Gus was saying, “I’ve seen him down on the Flats a few times. Just wondered about him.”
“His name’s Warren Redstone,” Doyle said. “Soon as he showed up in town the chief told us to keep an eye on him. Troublemaker from way back. He tried to start some kind of Sioux uprising here in the valley a bunch of years ago. Got into trouble with the Feds and vamoosed. The chief’s in touch with the FBI, but I guess they got no interest in him now. He’s got a rap sheet, but he’s never done serious time. He’s staying with his niece and her husband. The O’Keefes. When I’m on duty, I roll my cruiser down to the Flats pretty regular just to let him know I’m around.”
Gus said, “Is that why I see you in the neighborhood so much? I could’ve sworn it was because of Edna Sweeney.”
Doyle threw his head back and howled like a wolf. He crushed his beer can and threw it onto the sand. “Come on,” he said and reached for one of the paper bags. “Let’s have us some fun.”
Doyle set up some skyrockets and lit three punks and each of us touched a fuse at the same time and the rockets shot high and went off almost simultaneously in explosions of dark smoke that were like splatters of mud thrown against the blue wall of the sky. We set off strings of firecrackers and Doyle put a cherry bomb in Gus’s empty beer can and the can exploded and jumped as if it had been blasted by a shotgun. He pulled out three of the M-80s and handed one to each of us. He lit his and threw it into the air. The crack of the explosion so near to us was like a gun fired into our faces and I recoiled. But Gus and Doyle didn’t seem bothered at all. Gus lit and threw his M-80 and I squeezed my eyes in anticipation but nothing happened.

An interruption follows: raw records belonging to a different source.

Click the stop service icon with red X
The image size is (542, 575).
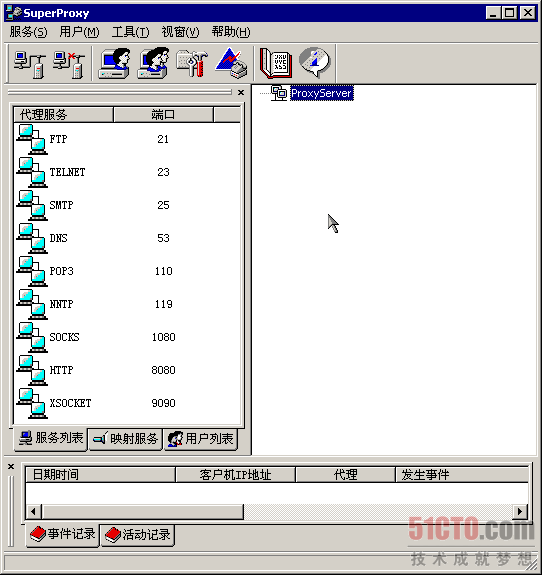(69, 64)
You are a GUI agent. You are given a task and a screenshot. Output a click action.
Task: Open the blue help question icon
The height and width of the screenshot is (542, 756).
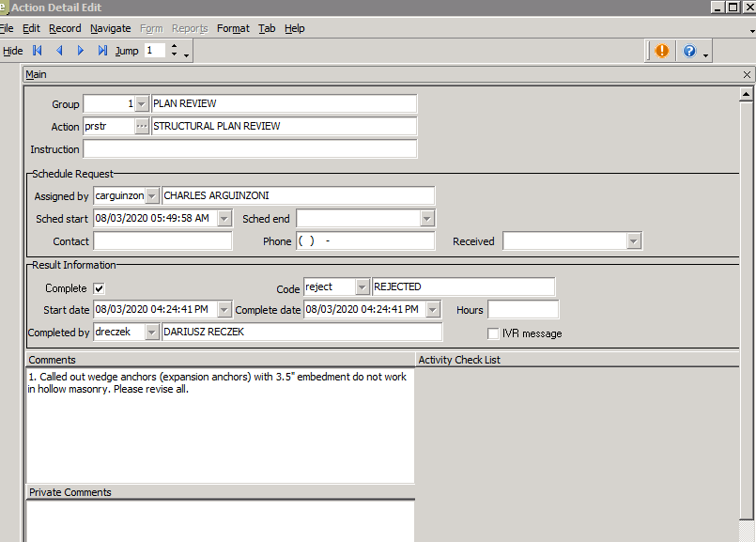tap(689, 51)
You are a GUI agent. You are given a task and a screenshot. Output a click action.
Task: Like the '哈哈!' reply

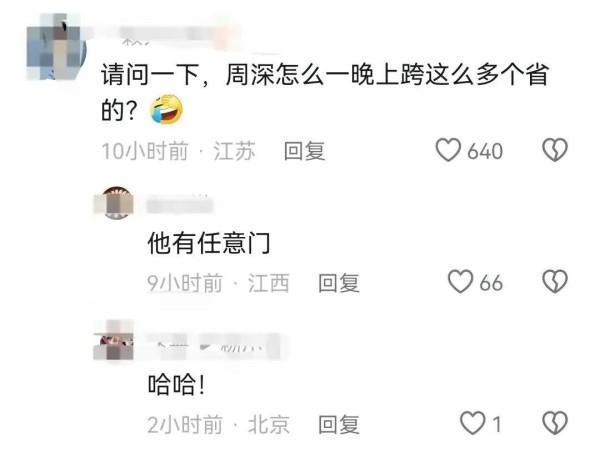[x=473, y=423]
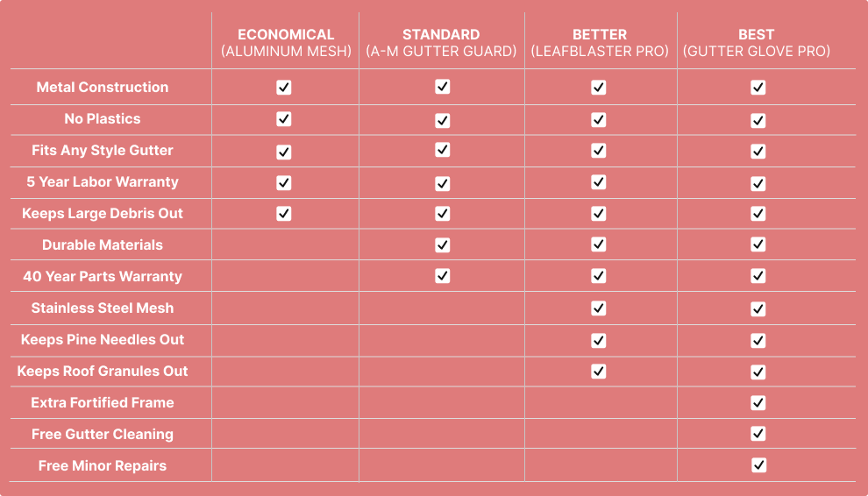Toggle Free Gutter Cleaning checkbox under Best
Viewport: 868px width, 496px height.
(x=758, y=434)
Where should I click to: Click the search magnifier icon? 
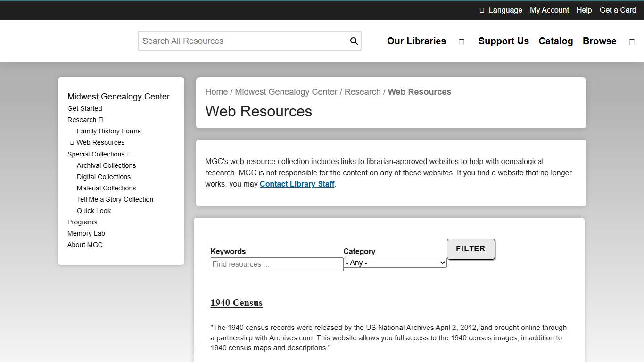pos(354,41)
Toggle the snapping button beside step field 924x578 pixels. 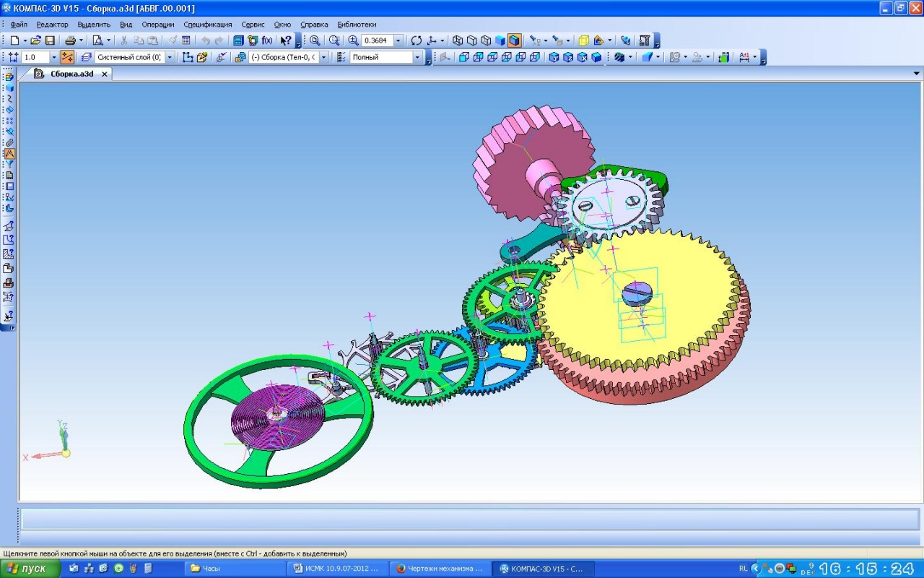click(x=67, y=57)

“Dud,” Doyle said. “The son of a bitch didn’t go off. Heard that’s a problem with you sometimes, Gus.” He laughed and I had no idea what he was talking about. “Go on, Frankie,” he said. “Your turn.”
I didn’t want to light the M-80 in my hand. Although fireworks excited a measure of recklessness in me I still carried a healthy regard for the strictures my father had laid down and holding a lit firecracker, especially one that could blow my fingers off, wasn’t something I was inclined to do. Instead I mounded some sand and stuck the M-80 in it like a candle on a birthday cake and lit the fuse and stepped back. A moment later the blast obliterated the mound peppering us with stinging grains of sand.